Saved data entries -
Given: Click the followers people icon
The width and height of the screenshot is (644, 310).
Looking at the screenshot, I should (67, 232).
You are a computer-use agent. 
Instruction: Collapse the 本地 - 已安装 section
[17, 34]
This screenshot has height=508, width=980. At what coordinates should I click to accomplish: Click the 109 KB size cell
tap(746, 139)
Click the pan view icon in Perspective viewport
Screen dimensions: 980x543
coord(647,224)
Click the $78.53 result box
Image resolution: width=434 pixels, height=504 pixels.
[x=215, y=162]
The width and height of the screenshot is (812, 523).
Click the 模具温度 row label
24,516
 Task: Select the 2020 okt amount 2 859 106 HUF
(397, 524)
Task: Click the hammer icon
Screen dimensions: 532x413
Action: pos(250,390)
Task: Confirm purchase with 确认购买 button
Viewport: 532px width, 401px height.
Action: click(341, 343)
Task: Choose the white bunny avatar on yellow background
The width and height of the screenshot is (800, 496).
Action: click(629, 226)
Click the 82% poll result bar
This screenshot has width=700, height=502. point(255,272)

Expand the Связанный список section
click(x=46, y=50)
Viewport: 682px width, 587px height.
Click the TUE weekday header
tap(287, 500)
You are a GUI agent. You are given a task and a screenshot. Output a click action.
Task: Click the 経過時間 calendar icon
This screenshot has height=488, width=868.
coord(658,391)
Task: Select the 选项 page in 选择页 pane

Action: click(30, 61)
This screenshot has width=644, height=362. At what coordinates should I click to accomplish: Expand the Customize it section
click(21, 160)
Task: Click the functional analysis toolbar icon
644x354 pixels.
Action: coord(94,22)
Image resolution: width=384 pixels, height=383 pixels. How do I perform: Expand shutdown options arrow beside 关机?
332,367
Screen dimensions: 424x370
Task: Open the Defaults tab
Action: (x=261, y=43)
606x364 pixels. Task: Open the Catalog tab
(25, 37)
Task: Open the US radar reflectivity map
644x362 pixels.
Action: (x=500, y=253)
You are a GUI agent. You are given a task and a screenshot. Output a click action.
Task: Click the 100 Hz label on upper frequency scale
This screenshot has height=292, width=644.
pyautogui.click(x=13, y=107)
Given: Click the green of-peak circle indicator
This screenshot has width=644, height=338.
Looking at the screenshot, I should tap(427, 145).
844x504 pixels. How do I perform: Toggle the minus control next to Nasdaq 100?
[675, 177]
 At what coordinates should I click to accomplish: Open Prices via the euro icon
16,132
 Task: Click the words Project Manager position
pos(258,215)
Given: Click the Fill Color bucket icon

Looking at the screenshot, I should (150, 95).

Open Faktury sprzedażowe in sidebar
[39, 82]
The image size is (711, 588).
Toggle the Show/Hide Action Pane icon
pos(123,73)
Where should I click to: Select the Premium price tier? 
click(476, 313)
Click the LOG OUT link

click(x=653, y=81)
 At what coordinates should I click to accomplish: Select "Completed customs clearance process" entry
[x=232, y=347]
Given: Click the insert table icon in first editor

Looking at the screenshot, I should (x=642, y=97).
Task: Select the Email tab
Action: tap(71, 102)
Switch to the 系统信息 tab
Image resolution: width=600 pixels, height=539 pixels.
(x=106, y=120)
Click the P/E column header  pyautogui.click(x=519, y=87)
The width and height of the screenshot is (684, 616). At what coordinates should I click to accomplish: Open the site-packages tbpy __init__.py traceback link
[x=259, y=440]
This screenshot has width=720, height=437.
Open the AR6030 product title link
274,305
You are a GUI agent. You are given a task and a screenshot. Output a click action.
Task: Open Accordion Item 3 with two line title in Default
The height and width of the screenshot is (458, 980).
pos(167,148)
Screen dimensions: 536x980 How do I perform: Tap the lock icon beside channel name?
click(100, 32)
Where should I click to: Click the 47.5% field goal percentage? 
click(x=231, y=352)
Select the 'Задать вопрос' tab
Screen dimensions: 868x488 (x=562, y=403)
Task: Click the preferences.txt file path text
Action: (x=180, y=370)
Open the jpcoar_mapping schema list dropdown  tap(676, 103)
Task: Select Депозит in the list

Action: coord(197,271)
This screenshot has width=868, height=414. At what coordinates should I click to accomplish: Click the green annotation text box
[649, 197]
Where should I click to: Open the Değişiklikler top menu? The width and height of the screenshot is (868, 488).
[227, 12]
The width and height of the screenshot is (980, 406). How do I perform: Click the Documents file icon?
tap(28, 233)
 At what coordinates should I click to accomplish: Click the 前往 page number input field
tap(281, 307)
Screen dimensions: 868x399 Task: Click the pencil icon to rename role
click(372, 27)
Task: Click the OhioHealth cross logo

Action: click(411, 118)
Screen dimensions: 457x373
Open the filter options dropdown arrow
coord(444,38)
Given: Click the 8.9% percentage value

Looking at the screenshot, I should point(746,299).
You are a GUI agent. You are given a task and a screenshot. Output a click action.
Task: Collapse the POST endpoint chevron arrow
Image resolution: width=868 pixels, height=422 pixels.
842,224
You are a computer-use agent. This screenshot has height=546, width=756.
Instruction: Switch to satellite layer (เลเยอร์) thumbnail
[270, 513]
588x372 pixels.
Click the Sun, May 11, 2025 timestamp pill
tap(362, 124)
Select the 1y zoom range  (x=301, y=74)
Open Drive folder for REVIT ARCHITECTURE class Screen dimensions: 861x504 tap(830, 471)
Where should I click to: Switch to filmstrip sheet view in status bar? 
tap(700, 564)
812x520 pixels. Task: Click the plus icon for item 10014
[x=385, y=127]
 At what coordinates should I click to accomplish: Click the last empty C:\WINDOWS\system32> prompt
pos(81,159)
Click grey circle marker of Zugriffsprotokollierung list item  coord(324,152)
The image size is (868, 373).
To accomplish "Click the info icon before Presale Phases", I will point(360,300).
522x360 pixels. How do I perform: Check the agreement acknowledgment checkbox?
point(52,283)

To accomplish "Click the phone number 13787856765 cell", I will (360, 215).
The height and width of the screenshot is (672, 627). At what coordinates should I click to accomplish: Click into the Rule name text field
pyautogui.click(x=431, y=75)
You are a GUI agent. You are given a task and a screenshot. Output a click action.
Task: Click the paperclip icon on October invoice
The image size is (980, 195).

PROBLEM DETAILS - The entries above should be set down again exactly as they appear.

SOLUTION FOR THIS EXERCISE -
Given: Click the followers people icon
The width and height of the screenshot is (644, 310).
Looking at the screenshot, I should (67, 232).
You are a computer-use agent. 
Instruction: Collapse the 本地 - 已安装 section
[17, 34]
This screenshot has height=508, width=980. At what coordinates should I click to accomplish: Click the 109 KB size cell
tap(746, 139)
Click the pan view icon in Perspective viewport
Screen dimensions: 980x543
coord(647,224)
Click the $78.53 result box
Image resolution: width=434 pixels, height=504 pixels.
[x=215, y=162]
The width and height of the screenshot is (812, 523).
Click the 模具温度 row label
24,516
 Task: Select the 2020 okt amount 2 859 106 HUF
(397, 524)
Task: Click the hammer icon
Screen dimensions: 532x413
Action: pos(250,390)
Task: Confirm purchase with 确认购买 button
Viewport: 532px width, 401px height.
Action: click(341, 343)
Task: Choose the white bunny avatar on yellow background
The width and height of the screenshot is (800, 496).
Action: click(629, 226)
Click the 82% poll result bar
This screenshot has width=700, height=502. point(255,272)

Expand the Связанный список section
click(x=46, y=50)
Viewport: 682px width, 587px height.
Click the TUE weekday header
tap(287, 500)
You are a GUI agent. You are given a task and a screenshot. Output a click action.
Task: Click the 経過時間 calendar icon
This screenshot has height=488, width=868.
coord(658,391)
Task: Select the 选项 page in 选择页 pane

Action: click(30, 61)
This screenshot has width=644, height=362. At what coordinates should I click to accomplish: Expand the Customize it section
click(21, 160)
Task: Click the functional analysis toolbar icon
644x354 pixels.
Action: coord(94,22)
Image resolution: width=384 pixels, height=383 pixels. How do I perform: Expand shutdown options arrow beside 关机?
332,367
Screen dimensions: 424x370
Task: Open the Defaults tab
Action: (x=261, y=43)
606x364 pixels. Task: Open the Catalog tab
(25, 37)
Task: Open the US radar reflectivity map
644x362 pixels.
Action: (x=500, y=253)
You are a GUI agent. You are given a task and a screenshot. Output a click action.
Task: Click the 100 Hz label on upper frequency scale
This screenshot has height=292, width=644.
pyautogui.click(x=13, y=107)
Given: Click the green of-peak circle indicator
This screenshot has width=644, height=338.
Looking at the screenshot, I should tap(427, 145).
844x504 pixels. How do I perform: Toggle the minus control next to Nasdaq 100?
[675, 177]
 At what coordinates should I click to accomplish: Open Prices via the euro icon
16,132
 Task: Click the words Project Manager position
pos(258,215)
Given: Click the Fill Color bucket icon

Looking at the screenshot, I should (150, 95).

Open Faktury sprzedażowe in sidebar
[39, 82]
The image size is (711, 588).
Toggle the Show/Hide Action Pane icon
pos(123,73)
Where should I click to: Select the Premium price tier? 
click(476, 313)
Click the LOG OUT link

click(x=653, y=81)
 At what coordinates should I click to accomplish: Select "Completed customs clearance process" entry
[x=232, y=347]
Given: Click the insert table icon in first editor

Looking at the screenshot, I should (x=642, y=97).
Task: Select the Email tab
Action: tap(71, 102)
Switch to the 系统信息 tab
Image resolution: width=600 pixels, height=539 pixels.
(x=106, y=120)
Click the P/E column header  pyautogui.click(x=519, y=87)
The width and height of the screenshot is (684, 616). At what coordinates should I click to accomplish: Open the site-packages tbpy __init__.py traceback link
[x=259, y=440]
This screenshot has width=720, height=437.
Open the AR6030 product title link
274,305
You are a GUI agent. You are given a task and a screenshot. Output a click action.
Task: Open Accordion Item 3 with two line title in Default
The height and width of the screenshot is (458, 980).
pos(167,148)
Screen dimensions: 536x980 How do I perform: Tap the lock icon beside channel name?
click(100, 32)
Where should I click to: Click the 47.5% field goal percentage? 
click(x=231, y=352)
Select the 'Задать вопрос' tab
Screen dimensions: 868x488 (x=562, y=403)
Task: Click the preferences.txt file path text
Action: (x=180, y=370)
Open the jpcoar_mapping schema list dropdown  tap(676, 103)
Task: Select Депозит in the list

Action: coord(197,271)
This screenshot has width=868, height=414. At what coordinates should I click to accomplish: Click the green annotation text box
[649, 197]
Where should I click to: Open the Değişiklikler top menu? The width and height of the screenshot is (868, 488).
[227, 12]
The width and height of the screenshot is (980, 406). How do I perform: Click the Documents file icon?
tap(28, 233)
 At what coordinates should I click to accomplish: Click the 前往 page number input field
tap(281, 307)
Screen dimensions: 868x399 Task: Click the pencil icon to rename role
click(372, 27)
Task: Click the OhioHealth cross logo

Action: click(411, 118)
Screen dimensions: 457x373
Open the filter options dropdown arrow
coord(444,38)
Given: Click the 8.9% percentage value

Looking at the screenshot, I should point(746,299).
You are a GUI agent. You are given a task and a screenshot. Output a click action.
Task: Collapse the POST endpoint chevron arrow
Image resolution: width=868 pixels, height=422 pixels.
842,224
You are a computer-use agent. This screenshot has height=546, width=756.
Instruction: Switch to satellite layer (เลเยอร์) thumbnail
[270, 513]
588x372 pixels.
Click the Sun, May 11, 2025 timestamp pill
tap(362, 124)
Select the 1y zoom range  (x=301, y=74)
Open Drive folder for REVIT ARCHITECTURE class Screen dimensions: 861x504 tap(830, 471)
Where should I click to: Switch to filmstrip sheet view in status bar? 
tap(700, 564)
812x520 pixels. Task: Click the plus icon for item 10014
[x=385, y=127]
 At what coordinates should I click to accomplish: Click the last empty C:\WINDOWS\system32> prompt
pos(81,159)
Click grey circle marker of Zugriffsprotokollierung list item  coord(324,152)
The image size is (868, 373).
To accomplish "Click the info icon before Presale Phases", I will point(360,300).
522x360 pixels. How do I perform: Check the agreement acknowledgment checkbox?
point(52,283)

To accomplish "Click the phone number 13787856765 cell", I will (360, 215).
The height and width of the screenshot is (672, 627). At what coordinates should I click to accomplish: Click into the Rule name text field
pyautogui.click(x=431, y=75)
You are a GUI agent. You are given a task and a screenshot. Output a click action.
Task: Click the paperclip icon on October invoice
The image size is (980, 195).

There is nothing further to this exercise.